- THE DATA:
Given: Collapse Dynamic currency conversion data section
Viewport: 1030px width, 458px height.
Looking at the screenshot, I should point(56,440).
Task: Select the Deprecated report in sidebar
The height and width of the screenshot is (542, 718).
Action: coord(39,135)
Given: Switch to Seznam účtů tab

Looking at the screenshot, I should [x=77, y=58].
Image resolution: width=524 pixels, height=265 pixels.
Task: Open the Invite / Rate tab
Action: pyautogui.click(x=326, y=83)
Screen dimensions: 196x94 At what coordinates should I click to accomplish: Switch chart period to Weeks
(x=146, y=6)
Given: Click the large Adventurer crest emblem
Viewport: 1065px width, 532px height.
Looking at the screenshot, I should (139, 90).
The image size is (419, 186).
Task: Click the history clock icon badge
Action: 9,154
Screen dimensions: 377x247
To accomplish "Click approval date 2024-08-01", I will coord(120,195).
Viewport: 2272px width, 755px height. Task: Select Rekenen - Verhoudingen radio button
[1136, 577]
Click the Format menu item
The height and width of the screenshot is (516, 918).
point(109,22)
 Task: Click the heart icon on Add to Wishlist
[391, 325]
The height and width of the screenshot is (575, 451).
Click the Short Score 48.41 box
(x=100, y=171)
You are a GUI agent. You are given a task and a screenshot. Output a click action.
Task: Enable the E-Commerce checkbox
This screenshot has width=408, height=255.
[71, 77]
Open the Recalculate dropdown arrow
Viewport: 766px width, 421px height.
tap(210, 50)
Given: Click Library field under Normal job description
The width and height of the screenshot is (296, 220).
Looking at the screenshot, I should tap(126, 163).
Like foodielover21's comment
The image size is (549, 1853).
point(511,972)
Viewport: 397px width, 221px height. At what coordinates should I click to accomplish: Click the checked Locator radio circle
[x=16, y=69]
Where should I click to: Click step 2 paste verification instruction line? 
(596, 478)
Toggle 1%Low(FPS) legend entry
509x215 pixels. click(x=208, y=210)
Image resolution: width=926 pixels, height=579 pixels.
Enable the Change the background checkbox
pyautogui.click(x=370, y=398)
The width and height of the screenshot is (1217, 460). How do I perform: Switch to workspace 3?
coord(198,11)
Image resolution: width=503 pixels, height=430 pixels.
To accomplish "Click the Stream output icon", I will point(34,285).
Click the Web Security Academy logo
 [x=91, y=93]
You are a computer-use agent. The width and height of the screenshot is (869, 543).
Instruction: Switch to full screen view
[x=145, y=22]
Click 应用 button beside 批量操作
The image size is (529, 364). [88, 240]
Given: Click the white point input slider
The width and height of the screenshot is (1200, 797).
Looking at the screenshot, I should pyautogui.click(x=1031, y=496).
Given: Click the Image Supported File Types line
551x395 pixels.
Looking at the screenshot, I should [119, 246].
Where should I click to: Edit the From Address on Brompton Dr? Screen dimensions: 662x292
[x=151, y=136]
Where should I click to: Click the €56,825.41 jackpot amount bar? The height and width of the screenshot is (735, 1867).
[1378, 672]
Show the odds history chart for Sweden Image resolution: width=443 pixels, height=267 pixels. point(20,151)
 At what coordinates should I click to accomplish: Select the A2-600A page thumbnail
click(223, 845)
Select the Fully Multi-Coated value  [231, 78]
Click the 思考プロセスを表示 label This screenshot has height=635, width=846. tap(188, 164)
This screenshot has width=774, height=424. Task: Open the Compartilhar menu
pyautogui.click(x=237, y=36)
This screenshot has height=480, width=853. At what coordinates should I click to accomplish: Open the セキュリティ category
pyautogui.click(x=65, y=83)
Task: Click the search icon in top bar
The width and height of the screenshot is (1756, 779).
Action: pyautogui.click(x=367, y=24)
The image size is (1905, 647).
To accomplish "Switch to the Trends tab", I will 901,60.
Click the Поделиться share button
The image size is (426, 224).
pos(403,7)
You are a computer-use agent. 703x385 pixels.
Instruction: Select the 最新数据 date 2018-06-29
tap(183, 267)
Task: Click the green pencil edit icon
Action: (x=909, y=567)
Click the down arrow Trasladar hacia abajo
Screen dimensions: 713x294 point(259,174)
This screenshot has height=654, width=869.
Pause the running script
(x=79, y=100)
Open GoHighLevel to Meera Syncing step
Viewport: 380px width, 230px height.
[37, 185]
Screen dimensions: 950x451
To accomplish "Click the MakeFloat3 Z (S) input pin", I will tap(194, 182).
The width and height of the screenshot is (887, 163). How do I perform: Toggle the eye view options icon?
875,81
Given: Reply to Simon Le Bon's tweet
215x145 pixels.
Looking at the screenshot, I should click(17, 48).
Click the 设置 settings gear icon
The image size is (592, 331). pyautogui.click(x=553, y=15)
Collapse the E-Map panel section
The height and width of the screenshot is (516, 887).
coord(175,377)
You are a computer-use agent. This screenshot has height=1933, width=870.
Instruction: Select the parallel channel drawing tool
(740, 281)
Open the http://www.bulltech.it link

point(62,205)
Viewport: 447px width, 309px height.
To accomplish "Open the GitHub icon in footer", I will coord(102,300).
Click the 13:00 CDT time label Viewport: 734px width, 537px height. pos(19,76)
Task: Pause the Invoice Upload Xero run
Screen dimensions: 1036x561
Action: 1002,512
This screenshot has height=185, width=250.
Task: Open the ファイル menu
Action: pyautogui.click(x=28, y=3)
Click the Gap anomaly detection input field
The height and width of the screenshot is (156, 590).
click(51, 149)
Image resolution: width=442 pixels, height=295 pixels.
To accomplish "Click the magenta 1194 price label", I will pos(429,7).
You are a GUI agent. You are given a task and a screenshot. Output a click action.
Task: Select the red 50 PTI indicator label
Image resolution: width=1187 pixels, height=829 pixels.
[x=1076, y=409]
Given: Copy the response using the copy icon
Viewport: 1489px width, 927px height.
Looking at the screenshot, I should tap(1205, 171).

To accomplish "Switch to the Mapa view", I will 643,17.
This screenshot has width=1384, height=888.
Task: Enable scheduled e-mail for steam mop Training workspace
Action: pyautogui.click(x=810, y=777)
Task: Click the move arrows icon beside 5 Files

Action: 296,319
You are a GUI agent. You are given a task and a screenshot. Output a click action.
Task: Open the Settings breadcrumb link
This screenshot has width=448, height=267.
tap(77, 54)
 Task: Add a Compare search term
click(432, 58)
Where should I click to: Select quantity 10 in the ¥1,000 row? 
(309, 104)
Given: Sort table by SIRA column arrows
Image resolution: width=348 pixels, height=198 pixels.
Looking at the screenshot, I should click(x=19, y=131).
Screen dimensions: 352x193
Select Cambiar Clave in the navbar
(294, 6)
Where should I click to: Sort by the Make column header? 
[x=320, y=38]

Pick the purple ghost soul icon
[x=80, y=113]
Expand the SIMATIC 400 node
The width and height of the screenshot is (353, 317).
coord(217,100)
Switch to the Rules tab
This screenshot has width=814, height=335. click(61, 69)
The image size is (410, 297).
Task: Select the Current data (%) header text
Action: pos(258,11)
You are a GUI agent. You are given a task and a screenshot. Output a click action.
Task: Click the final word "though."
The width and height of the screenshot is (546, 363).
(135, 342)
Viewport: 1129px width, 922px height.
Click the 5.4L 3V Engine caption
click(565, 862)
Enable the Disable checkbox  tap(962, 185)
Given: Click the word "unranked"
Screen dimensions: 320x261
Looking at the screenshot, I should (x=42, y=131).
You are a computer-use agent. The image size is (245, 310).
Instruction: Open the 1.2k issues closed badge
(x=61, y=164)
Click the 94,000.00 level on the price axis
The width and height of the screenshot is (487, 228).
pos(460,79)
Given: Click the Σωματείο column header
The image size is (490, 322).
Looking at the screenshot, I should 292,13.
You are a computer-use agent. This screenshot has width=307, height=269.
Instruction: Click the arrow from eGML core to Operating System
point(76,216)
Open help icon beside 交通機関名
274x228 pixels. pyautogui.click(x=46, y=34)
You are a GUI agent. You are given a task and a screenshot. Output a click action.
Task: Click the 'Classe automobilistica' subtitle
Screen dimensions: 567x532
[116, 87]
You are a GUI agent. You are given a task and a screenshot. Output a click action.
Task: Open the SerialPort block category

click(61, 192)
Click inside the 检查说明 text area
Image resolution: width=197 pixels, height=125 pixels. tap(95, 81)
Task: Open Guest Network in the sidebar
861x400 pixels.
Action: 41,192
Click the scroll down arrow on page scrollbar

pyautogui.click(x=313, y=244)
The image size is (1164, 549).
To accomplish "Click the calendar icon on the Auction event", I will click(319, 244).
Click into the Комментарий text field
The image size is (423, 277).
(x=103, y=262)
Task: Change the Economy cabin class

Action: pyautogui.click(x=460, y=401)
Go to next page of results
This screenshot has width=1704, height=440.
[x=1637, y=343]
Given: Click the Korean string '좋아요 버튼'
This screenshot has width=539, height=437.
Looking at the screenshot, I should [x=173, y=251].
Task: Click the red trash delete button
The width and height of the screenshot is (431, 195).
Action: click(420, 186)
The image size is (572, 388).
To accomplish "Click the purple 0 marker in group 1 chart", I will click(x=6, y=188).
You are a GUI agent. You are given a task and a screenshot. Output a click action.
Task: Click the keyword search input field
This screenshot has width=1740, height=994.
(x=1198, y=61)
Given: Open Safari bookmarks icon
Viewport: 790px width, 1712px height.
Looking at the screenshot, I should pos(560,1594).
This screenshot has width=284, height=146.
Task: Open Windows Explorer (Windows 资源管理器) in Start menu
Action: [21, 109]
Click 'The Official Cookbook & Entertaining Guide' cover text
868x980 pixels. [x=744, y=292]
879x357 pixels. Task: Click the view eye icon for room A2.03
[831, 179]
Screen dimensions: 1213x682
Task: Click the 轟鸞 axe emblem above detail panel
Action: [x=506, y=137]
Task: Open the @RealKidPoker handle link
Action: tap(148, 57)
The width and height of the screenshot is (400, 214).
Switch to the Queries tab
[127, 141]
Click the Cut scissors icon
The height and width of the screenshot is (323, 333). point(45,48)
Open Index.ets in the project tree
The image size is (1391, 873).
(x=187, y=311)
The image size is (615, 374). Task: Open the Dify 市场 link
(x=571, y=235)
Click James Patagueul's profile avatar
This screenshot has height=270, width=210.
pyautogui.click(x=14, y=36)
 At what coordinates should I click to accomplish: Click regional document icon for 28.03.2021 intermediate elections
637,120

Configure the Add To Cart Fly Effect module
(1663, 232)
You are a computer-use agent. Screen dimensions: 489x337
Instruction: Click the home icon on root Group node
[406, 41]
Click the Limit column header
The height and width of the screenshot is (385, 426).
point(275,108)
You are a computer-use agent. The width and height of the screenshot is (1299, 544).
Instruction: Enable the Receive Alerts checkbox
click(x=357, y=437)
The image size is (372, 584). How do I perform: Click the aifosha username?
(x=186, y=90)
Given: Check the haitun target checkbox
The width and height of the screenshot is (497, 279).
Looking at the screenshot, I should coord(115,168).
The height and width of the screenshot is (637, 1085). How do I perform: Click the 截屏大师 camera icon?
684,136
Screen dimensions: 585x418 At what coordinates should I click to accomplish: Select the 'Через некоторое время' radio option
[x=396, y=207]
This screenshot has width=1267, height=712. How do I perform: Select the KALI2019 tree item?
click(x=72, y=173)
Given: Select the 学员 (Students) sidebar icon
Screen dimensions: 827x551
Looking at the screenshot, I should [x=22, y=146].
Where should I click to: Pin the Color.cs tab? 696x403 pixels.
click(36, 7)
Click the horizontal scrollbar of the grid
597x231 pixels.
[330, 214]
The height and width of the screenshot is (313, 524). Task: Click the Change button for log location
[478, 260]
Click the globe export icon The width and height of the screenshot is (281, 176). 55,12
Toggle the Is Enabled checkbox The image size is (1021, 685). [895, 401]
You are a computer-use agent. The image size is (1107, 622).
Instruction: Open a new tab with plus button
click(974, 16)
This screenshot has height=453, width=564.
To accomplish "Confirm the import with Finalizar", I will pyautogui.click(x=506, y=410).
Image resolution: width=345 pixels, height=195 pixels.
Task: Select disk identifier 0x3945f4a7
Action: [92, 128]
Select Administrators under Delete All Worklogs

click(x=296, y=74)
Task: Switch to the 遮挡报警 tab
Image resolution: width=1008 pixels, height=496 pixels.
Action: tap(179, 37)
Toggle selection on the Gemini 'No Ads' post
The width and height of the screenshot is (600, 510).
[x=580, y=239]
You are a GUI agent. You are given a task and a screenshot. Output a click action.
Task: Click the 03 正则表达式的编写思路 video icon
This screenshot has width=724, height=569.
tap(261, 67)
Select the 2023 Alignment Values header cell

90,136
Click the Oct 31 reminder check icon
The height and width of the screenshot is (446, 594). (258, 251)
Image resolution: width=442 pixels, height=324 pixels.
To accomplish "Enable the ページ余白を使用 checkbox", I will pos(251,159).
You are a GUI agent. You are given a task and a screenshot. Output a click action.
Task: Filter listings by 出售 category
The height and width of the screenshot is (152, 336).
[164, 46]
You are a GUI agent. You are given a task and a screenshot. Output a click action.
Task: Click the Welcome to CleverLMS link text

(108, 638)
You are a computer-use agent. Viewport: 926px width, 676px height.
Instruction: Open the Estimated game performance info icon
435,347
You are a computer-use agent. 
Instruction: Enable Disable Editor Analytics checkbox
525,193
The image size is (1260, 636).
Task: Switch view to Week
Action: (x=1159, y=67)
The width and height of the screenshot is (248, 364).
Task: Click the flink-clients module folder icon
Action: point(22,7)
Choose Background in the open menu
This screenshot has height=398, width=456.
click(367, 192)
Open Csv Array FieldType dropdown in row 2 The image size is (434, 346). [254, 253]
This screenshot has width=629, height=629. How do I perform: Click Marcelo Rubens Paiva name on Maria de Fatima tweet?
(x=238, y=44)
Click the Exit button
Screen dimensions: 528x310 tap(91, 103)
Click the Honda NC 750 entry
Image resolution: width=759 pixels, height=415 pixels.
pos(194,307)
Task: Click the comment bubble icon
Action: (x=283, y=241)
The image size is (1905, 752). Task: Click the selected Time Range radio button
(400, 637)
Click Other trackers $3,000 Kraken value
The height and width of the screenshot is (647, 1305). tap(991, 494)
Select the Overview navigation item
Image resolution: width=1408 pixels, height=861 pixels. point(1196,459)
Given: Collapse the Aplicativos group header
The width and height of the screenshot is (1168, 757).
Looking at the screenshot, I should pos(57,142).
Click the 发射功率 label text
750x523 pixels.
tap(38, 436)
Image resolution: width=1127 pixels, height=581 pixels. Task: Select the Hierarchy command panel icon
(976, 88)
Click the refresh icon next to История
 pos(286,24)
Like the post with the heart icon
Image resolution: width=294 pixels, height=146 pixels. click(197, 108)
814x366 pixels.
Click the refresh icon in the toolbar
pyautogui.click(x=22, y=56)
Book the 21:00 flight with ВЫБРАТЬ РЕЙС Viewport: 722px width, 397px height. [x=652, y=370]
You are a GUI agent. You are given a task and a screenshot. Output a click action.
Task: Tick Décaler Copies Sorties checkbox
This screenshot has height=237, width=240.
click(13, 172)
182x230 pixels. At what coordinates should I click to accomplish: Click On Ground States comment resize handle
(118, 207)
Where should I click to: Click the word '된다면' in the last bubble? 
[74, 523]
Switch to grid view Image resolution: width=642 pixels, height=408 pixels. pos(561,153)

- EXERCISE DESCRIPTION: Read the entries and select each line where the word "label" is found.

- REPLY:
Click the 思考プロセスを表示 label This screenshot has height=635, width=846. tap(188, 164)
Click the 13:00 CDT time label Viewport: 734px width, 537px height. pos(19,76)
To accomplish "Click the magenta 1194 price label", I will pos(429,7).
Task: Select the red 50 PTI indicator label
Click the 发射功率 label text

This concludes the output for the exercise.